Dekonsentrasi sangat menonjol pada
kebijakan otonomi daerah pada masa ini, bahwa kepala daerah diangkat oleh
pemerintah pusat, terutama dari kalangan pamong praja.
5.
Periode
Undang-undang Nomor 18 Tahun 1965
Menurut UU ini, wilayah negara
dibagi-bagi dalam tiga tingkatan yakni:
1) Provinsi
(tingkat I)
2) Kabupaten
(tingkat II)
3) Kecamatan
(tingkat III)
Sebagai alat pemerintah pusat,
kepala daerah bertugas memegang pimpinan kebijaksanaan politik polisional di
daerahnya, menyelenggarakan koordinasi antarjawatan pemerintah pusat di daerah,
melakukan pengawasasan, dan menjalankan tugas-tugas lain yang diserahkan
kepadanya oleh pemerintah pusat. Sebagai alat pemerintah daerah, kepala daerah
mempunyai tugas memimpin pelaksanaan kekuasaan eksekutif pemerintahan daerah,
menandatangani peraturan dan keputusan yang ditetapkan DPRD, dan mewakili
daerahnya di dalam dan di luar pengadilan.
6.
Periode
Undang-undang Nomor 5 Tahun 1974
UU ini
menyebutkan bahwa daerah berhak mengatur, dan mengatur rumah tangganya berdasar
asas desentralisasi. Dalam UU ini dikenal dua tingkatan daerah, yaitu daerah
tingkat I dan daerah tingkat II. Daerah negara dibagi-bagi menurut tingkatannya
menjadi:
1) Provinsi/ibu
kota negara
2)
Kabupaten/kotamadya
3) Kecamatan
Titik berat
otonomi daerah terletak pada daerah tingkat II karena daerah tingkat II
berhubungan langsung dengan masyarakat sehingga lebih mengerti dan memenuhi
aspirasi masyarakat. Prinsip otonomi dalam UU ini adalah otonomi yang nyata dan
bertanggung jawab.
7.
Periode
Undang-undang Nomor 22 Tahun 1999
Pada
prinsipnya UU ini mengatur penyelenggaraan pemerintahan daerah yang lebih
mengutamakan desentralisasi. Pokok pikiran dalam penyusunan UU No. 22
tahun 1999 adalah sebagai berikut:
1)
Sistem
ketatanegaraan Indonesia wajib menjalankan prinsip pembagian kewenangan
berdasarkan asas desentralisasi dalam kerangka NKRI.
2)
Daerah yang
dibentuk berdasarkan asas desentralisasi dan dekonsentrasi adalah daerah
provinsi sedangkan daerah yang dibentuk berdasarkan asas desentralisasi adalah
daerah kabupaten dan daerah kota.
3)
Daerah di
luar provinsi dibagi dalam daerah otonomi.
4)
Kecamatan
merupakan perangkat daerah kabupaten.
Secara umum,
UU No. 22 tahun 1999 banyak membawa kemajuan bagi daerah dan peningkatan
kesejahteraan masyarakat. Tetapi sesuai perkembangan keinginan masyarakat
daerah, ternyata UU ini juga dirasakan belum memenuhi rasa keadilan dan
kesejahteraan bagi masyarakat.
8.
Periode
Undang-undang Nomor 32 Tahun 2004
Pada tanggal
15 Oktober disahkan UU No. 32 tahun 2004 tentang pemerintah Daerah yang
dalam pasal 239 dengan tegas menyatakan bahwa dengan berlakunya UU ini, UU No.

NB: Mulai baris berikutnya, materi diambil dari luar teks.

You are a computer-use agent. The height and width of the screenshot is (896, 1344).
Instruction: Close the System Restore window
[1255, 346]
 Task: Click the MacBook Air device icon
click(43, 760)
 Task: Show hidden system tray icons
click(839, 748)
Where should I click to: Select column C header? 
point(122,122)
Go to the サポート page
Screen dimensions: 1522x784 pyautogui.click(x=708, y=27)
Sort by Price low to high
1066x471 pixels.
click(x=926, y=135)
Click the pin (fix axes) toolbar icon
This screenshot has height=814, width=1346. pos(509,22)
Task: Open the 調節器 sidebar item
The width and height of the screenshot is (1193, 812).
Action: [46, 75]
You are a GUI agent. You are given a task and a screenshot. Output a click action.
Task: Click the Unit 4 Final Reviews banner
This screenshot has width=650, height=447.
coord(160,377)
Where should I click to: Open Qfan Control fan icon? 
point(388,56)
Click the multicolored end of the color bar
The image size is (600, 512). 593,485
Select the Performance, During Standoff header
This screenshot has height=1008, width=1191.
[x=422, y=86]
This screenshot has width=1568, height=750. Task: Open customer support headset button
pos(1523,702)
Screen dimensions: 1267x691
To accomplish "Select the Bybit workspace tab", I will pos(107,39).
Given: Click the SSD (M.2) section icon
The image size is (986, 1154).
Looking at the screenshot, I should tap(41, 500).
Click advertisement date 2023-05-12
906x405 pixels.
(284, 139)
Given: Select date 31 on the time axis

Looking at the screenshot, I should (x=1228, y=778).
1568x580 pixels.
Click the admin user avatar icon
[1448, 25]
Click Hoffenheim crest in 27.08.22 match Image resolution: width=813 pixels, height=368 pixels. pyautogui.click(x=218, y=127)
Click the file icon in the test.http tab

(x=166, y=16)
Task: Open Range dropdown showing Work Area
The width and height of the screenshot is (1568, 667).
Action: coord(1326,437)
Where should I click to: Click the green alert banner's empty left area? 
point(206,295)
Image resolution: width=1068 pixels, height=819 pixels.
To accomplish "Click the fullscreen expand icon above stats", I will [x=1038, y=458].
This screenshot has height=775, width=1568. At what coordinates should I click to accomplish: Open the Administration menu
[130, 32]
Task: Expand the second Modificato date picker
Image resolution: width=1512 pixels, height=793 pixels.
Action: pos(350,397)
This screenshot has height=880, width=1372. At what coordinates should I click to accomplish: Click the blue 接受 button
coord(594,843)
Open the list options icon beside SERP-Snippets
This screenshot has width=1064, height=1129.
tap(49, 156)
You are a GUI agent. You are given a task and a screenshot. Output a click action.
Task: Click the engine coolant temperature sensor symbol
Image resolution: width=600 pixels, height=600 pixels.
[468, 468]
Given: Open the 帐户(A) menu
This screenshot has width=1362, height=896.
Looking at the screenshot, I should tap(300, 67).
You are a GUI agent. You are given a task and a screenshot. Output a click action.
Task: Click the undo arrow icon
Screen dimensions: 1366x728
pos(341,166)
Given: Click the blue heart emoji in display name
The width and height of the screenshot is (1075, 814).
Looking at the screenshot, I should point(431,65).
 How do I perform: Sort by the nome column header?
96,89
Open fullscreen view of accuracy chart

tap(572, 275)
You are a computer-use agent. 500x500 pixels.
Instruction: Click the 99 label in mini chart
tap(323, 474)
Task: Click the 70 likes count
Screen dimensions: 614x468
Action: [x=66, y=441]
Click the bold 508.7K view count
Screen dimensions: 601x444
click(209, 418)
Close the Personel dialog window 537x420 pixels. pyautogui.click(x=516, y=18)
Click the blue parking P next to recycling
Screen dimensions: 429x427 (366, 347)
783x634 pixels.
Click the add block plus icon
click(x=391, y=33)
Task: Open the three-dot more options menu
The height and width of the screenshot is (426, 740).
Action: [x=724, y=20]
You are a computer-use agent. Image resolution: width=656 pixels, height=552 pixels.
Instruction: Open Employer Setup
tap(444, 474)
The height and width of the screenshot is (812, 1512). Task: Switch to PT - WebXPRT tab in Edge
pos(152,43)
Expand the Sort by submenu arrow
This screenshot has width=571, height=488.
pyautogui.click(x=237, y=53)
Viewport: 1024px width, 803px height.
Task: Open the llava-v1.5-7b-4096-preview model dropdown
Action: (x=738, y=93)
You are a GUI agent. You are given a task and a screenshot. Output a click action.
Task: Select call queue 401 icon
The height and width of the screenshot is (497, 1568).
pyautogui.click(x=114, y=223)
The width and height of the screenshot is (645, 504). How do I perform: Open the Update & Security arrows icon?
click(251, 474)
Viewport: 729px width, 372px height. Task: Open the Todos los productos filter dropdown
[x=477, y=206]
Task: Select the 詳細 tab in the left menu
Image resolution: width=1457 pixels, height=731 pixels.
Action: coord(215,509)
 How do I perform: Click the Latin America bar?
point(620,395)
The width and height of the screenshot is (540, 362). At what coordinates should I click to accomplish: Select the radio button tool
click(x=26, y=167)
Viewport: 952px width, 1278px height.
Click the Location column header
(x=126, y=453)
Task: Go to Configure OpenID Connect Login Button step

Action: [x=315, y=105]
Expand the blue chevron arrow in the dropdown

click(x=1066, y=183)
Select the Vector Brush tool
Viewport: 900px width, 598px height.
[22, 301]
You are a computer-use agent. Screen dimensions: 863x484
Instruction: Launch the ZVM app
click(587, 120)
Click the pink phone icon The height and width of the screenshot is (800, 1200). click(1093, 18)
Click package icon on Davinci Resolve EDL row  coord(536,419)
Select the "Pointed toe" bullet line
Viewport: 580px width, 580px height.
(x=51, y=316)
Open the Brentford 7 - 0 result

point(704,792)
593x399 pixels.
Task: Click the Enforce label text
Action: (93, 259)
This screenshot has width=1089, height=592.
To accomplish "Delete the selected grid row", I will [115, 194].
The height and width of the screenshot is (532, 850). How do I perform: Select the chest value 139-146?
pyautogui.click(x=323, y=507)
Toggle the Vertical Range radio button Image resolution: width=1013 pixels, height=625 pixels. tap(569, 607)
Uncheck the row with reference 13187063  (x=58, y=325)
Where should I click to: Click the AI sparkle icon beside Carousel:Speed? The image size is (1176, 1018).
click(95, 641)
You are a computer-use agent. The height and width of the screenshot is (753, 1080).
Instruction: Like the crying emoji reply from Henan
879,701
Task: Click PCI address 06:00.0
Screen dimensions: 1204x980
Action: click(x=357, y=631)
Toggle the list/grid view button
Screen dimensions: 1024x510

22 tahun 1999 tentang Pemerintahan Daerah dinyatakan tidak berlaku lagi. UU
baru ini memperjelas dan mempertegas hubungan hierarki antara kabupaten dan
provinsi, antara provinsi dan pemerintah pusat berdasarkan asas kesatuan
administrasi dan kesatuan wilayah. Pemerintah pusat berhak melakukan kordinasi,
supervisi, dan evaluasi terhadap pemerintahan di bawahnya, demikian juga
provinsi terhadap kabupaten/kota. Di samping itu, hubungan kemitraan dan
sejajar antara kepala daerah dan DPRD semakin di pertegas dan di perjelas.